Comprehensive treatment aims to eradicate the infection, alleviate symptoms, prevent complications, and promote recovery in patients with meningitis.
Environment:
- Maintain a calm environment.
- Ensure the patient’s room is quiet and dimly lit to promote rest and relaxation.
- Limit visitors as necessary to minimize noise and disturbance.
- Use sun shields to shield the patient’s eyes from bright light and alleviate photophobia.
- Promote bed rest and safety:
- If the patient is unconscious, encourage bed rest to prevent unnecessary movements that may exacerbate pain.
- Assist the patient with activities of daily living (ADLs) as needed to minimize discomfort and reduce the risk of injury.

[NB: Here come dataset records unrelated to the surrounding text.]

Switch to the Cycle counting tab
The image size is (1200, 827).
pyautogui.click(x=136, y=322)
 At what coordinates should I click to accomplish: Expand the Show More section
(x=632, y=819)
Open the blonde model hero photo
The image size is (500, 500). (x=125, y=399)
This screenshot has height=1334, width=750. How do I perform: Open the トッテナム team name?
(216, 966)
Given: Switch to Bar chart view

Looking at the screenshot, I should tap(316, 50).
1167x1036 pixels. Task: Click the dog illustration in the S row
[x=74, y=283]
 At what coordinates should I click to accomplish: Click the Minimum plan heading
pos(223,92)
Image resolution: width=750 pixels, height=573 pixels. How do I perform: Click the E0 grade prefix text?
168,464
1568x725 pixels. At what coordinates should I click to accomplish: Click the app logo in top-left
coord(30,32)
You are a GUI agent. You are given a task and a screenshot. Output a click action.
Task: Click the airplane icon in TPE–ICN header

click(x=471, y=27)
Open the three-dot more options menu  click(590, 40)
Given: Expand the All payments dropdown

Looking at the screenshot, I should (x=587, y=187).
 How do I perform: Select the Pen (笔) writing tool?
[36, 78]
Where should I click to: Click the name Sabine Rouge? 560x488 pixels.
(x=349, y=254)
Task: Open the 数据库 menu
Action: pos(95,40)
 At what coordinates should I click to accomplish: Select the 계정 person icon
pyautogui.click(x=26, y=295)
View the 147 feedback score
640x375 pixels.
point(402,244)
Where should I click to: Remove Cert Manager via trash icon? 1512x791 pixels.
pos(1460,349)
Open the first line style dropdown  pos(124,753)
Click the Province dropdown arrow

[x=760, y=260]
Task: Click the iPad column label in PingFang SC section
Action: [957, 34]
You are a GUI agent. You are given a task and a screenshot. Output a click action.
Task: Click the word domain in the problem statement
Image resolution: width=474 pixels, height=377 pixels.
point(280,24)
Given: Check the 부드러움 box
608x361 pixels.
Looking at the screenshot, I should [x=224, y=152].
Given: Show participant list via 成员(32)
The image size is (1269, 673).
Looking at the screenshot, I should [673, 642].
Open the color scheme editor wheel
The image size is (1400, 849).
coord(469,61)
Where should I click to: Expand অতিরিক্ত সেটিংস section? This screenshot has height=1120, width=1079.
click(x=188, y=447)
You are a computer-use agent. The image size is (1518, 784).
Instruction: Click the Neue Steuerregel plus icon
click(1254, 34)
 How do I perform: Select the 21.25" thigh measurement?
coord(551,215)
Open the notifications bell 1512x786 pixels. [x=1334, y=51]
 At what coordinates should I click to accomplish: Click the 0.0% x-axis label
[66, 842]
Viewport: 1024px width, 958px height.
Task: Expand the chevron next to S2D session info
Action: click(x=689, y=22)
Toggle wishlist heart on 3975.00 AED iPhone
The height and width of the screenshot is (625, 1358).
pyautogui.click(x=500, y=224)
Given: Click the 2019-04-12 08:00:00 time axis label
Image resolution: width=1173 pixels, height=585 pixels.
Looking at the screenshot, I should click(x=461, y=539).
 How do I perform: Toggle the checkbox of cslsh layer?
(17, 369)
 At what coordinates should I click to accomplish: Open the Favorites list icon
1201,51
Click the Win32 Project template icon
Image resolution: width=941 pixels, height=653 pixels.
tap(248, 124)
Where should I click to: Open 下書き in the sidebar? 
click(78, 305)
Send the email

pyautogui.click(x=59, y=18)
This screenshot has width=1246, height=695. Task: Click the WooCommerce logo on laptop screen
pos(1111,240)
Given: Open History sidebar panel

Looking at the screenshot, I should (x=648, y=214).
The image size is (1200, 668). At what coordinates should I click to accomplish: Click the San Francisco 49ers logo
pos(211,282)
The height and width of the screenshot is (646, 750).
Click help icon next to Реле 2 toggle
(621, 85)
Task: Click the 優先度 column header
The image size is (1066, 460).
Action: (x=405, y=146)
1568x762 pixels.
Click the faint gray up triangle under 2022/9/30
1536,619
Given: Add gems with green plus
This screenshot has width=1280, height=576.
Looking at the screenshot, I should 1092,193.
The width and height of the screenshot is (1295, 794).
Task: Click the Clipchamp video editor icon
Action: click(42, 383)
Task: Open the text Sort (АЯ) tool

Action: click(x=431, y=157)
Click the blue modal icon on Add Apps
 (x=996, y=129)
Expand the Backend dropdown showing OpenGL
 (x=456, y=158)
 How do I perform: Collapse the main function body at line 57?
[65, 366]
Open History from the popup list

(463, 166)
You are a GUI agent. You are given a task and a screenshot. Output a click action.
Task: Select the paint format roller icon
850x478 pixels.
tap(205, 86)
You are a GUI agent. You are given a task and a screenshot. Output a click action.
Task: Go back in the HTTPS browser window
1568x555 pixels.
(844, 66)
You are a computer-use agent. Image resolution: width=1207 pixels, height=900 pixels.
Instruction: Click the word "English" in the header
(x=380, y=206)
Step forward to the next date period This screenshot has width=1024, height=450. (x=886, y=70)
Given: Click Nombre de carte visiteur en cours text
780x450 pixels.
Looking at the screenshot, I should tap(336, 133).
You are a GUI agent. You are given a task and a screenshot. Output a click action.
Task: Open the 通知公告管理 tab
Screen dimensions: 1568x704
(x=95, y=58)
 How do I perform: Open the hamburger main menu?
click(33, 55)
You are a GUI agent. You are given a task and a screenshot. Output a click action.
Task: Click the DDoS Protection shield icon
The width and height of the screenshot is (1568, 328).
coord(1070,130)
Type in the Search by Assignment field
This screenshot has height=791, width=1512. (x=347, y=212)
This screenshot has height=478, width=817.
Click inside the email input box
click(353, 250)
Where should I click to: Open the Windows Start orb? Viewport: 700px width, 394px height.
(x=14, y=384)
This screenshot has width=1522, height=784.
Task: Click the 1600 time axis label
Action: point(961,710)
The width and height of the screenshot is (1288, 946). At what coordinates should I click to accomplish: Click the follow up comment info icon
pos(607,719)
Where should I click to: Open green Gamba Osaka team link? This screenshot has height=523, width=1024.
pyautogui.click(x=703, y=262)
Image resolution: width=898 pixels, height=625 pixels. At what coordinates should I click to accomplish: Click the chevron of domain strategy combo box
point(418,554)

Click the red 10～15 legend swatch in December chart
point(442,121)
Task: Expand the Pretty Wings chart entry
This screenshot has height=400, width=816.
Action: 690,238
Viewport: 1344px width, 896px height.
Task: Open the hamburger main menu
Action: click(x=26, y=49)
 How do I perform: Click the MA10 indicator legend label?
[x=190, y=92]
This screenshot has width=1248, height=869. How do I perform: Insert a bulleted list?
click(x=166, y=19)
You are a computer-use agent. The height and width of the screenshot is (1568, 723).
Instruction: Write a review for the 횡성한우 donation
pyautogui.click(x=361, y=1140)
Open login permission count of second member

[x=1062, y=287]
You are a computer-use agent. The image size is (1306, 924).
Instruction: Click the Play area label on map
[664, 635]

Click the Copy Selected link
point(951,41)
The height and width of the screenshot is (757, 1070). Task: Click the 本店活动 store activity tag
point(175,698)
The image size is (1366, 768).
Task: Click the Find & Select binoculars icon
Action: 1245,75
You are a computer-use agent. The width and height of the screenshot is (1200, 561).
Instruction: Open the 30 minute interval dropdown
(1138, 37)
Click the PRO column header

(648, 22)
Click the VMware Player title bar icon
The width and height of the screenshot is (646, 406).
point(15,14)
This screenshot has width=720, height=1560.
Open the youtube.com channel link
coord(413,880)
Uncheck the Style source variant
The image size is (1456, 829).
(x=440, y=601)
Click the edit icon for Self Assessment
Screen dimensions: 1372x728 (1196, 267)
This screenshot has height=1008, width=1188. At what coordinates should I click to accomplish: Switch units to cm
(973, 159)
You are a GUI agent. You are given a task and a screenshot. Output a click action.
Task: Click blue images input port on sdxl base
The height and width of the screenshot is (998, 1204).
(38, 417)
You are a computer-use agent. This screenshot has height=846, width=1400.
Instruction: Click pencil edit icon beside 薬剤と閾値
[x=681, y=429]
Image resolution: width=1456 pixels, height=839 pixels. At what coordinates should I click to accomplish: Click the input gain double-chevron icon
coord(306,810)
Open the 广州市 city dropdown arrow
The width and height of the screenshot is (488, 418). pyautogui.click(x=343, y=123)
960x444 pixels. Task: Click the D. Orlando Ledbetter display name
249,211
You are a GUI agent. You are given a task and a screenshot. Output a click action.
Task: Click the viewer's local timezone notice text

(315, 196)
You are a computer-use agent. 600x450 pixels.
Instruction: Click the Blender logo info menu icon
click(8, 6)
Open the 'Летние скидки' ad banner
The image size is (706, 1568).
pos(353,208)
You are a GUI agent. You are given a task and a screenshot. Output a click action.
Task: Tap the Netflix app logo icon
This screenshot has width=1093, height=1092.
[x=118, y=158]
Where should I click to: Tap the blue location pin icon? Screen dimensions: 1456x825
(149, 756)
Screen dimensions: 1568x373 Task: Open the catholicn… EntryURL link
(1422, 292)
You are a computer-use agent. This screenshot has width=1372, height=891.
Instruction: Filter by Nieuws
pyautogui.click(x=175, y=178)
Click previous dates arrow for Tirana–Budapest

- Consider using a railed bed to prevent falls during seizures or episodes of altered consciousness.
- Respiratory isolation precautions:
- Implement respiratory isolation precautions for patients with meningococcal infections until the pathogen is no longer detectable in nasopharyngeal cultures.
- Positioning:
- Elevate the head of the bed to facilitate venous drainage and reduce cerebral congestion and edema.
- Ensure proper positioning to prevent complications such as pressure ulcers and respiratory compromise.
Comfort Measures:
- Headache Relief:
- Apply an ice bag to the head or a cool cloth to the eyes to alleviate headache discomfort.
- Positioning for Comfort:
- Support the patient in a comfortable position, ensuring proper alignment and support for the head and neck.
- Elevate the head of the bed to approximately 30 degrees to enhance venous return and reduce congestion.
- Neck and shoulder relief:
- Maintain proper alignment of the neck during position changes to prevent strain or discomfort.
- Provide gentle passive range of motion (ROM) exercises and massage to the neck and shoulder joints and muscles to alleviate stiffness and tension.
- Muscle Relaxation:
- If the patient is afebrile, apply moist heat to the neck and back to promote muscle relaxation and reduce pain.
- Communication and Interaction:
- Keep communication simple, direct, and in a soft, calm tone of voice to promote comfort and reassurance.
- Avoid constricting bed clothing and refrain from restraining the patient to maintain comfort and mobility.